Edge computing is rapidly gaining momentum. Last week’s Linux Foundation news on the launch of LF Edge is one more sign of accelerating growth at the edge. What’s driving this sudden intense interest? It’s more than just the sheer number of edge devices or mounting concerns around interoperability and security. Pushing compute resources closer to the edge can save the cloud and networks from waves of ephemeral data.
The concept of edge computing certainly isn’t new. In years BC (“before connectivity”), there were plenty of edge computing boxes. These featured single-board computers designed to specifications such as VMEbus, STDbus, PC/104, CompactPCI, AdvancedTCA and many others. Processing happened at the edge as data arrived. Ethernet connections made administration and results-sharing easier, but very few architectures relied on shipping all the data into the network.
Of course, there was one big exception: a business model pulling all the data into the network. Telecom providers aggregated traffic from the edge into their core networks. As data traffic joined voice traffic, core networks grew with monstrous bandwidth and increased services. Core networks interconnected. Data traffic rose even faster, pushing the network into a cloud architecture. In years AD (“after distribution”), everything from the edge is now connecting to the cloud.
Much of the increase in data traffic came from the shift to video content. Users expect higher resolution video programming with the same lag-free performance. Streaming networks and quality of service (QoS) implementations have made great strides in content delivery. 5G infrastructure rollouts in progress will keep mobile a strong downstream contender.

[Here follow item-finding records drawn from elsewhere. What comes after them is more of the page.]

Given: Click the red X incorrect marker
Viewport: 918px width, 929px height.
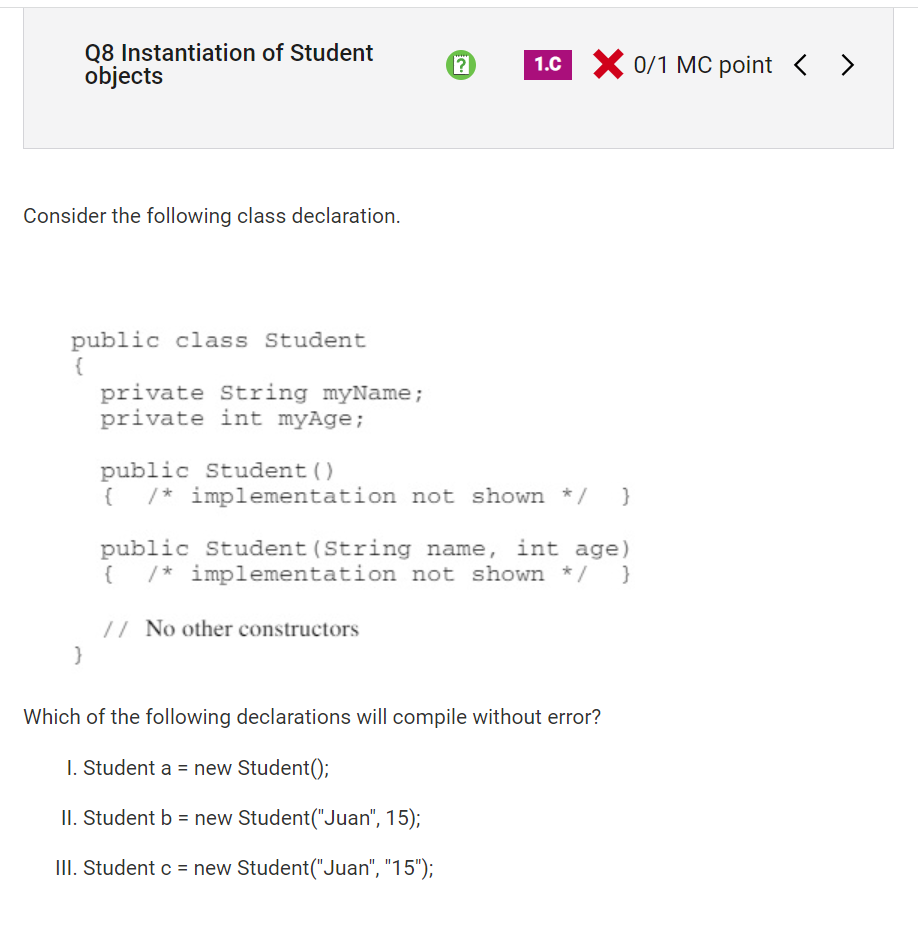Looking at the screenshot, I should [608, 64].
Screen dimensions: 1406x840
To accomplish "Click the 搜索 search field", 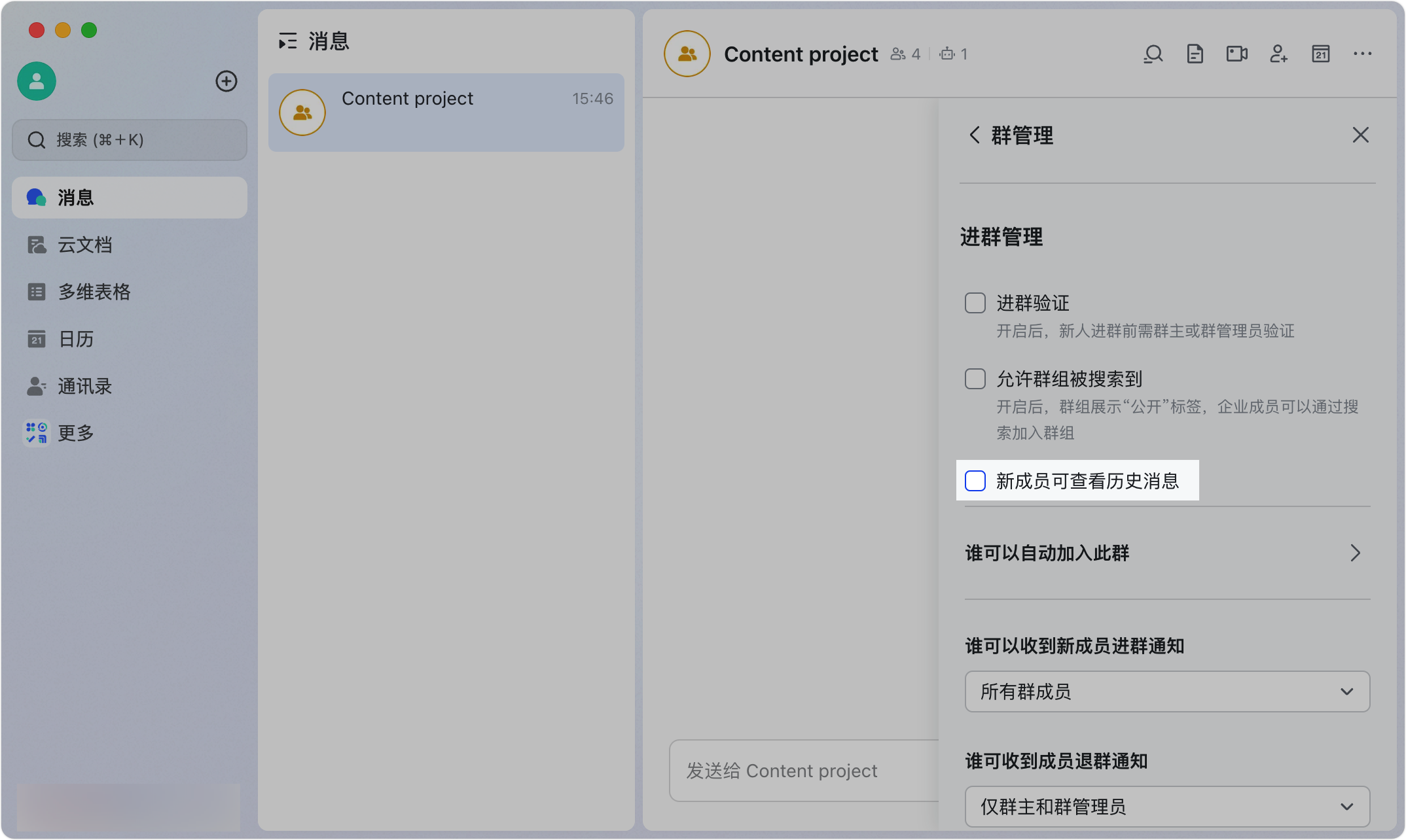I will pyautogui.click(x=130, y=140).
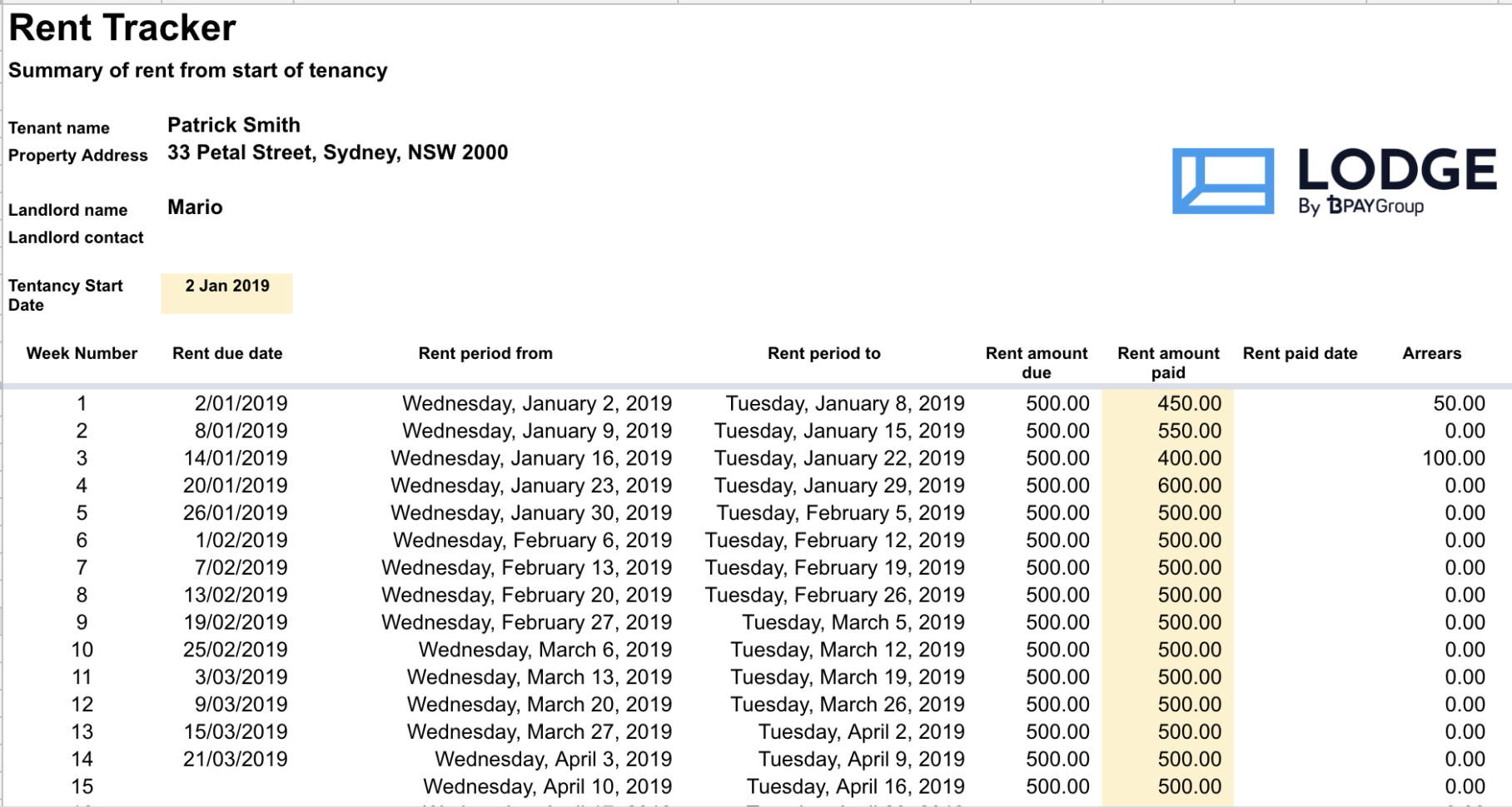Click the empty week 15 rent due date cell
Image resolution: width=1512 pixels, height=808 pixels.
point(227,787)
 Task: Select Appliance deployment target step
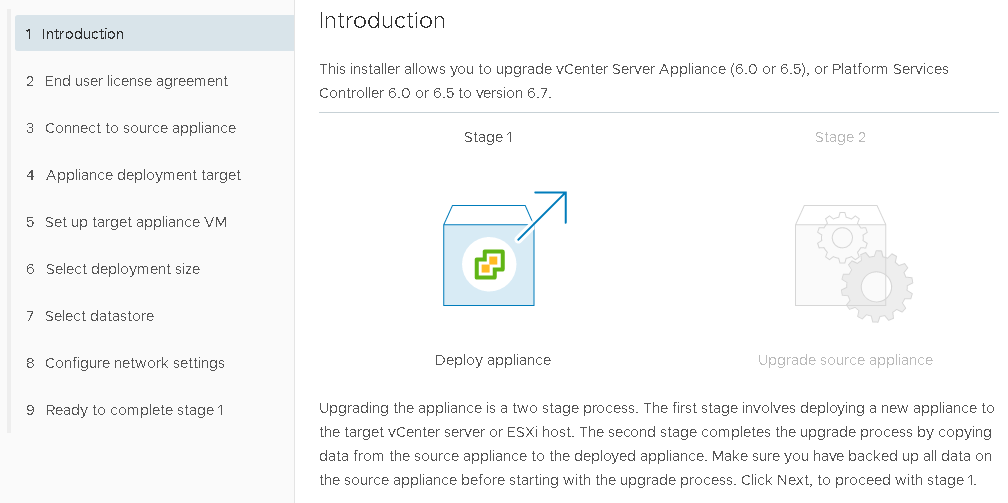click(143, 175)
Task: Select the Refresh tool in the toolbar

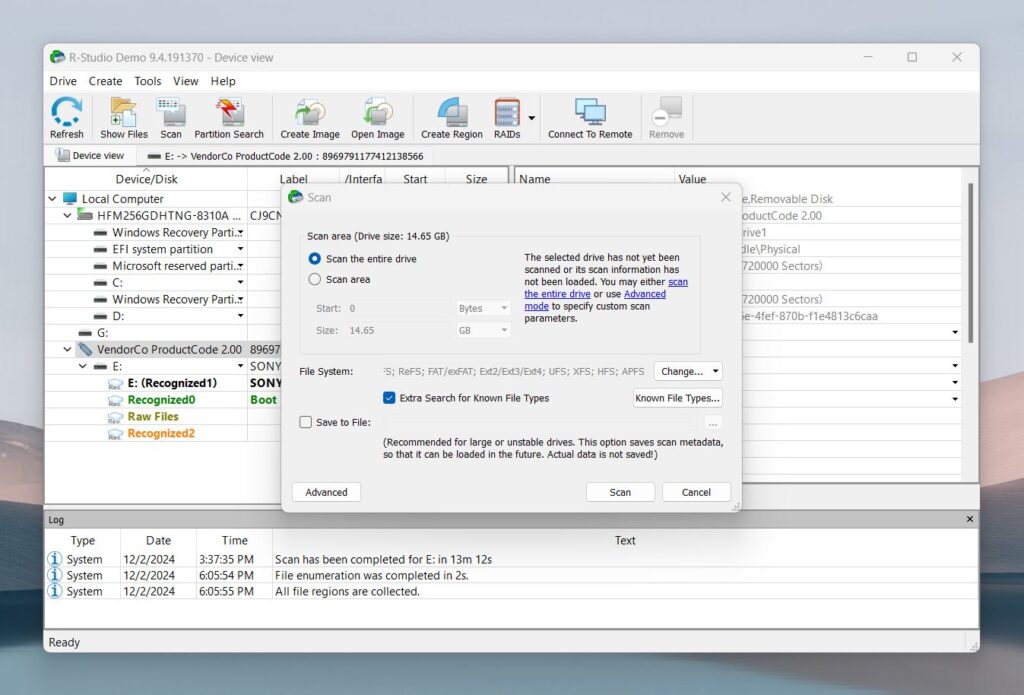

What about upstream applications such as the IoT? Nearly the same terminology applies there. Devices gather data on the edge and transmit it to the cloud through a gateway. There are two key differences with most IoT applications, however. Real-time data may be lost if the streaming connection into the cloud is interrupted. Also, the fallacy of low bandwidth does not work at scale if all the data is transmitted. At some point—perhaps ten thousand, a hundred thousand, or a million or more sensors—an aggregate bandwidth problem develops.
Just as in the BC age, it’s time to rethink shipping all that IoT data upstream, instead taking steps at the edge. Cisco Systems has studied data trends extensively, producing its white paper, “Cisco Global Cloud Index: Forecast and Methodology, 2016-2021.” The company points to the IoT ushering in the “yottabyte era” very soon. Cisco estimates that 220ZB of data was generated in 2016 and projects that by 2021, there will be nearly 850ZB from people, machines and things combined.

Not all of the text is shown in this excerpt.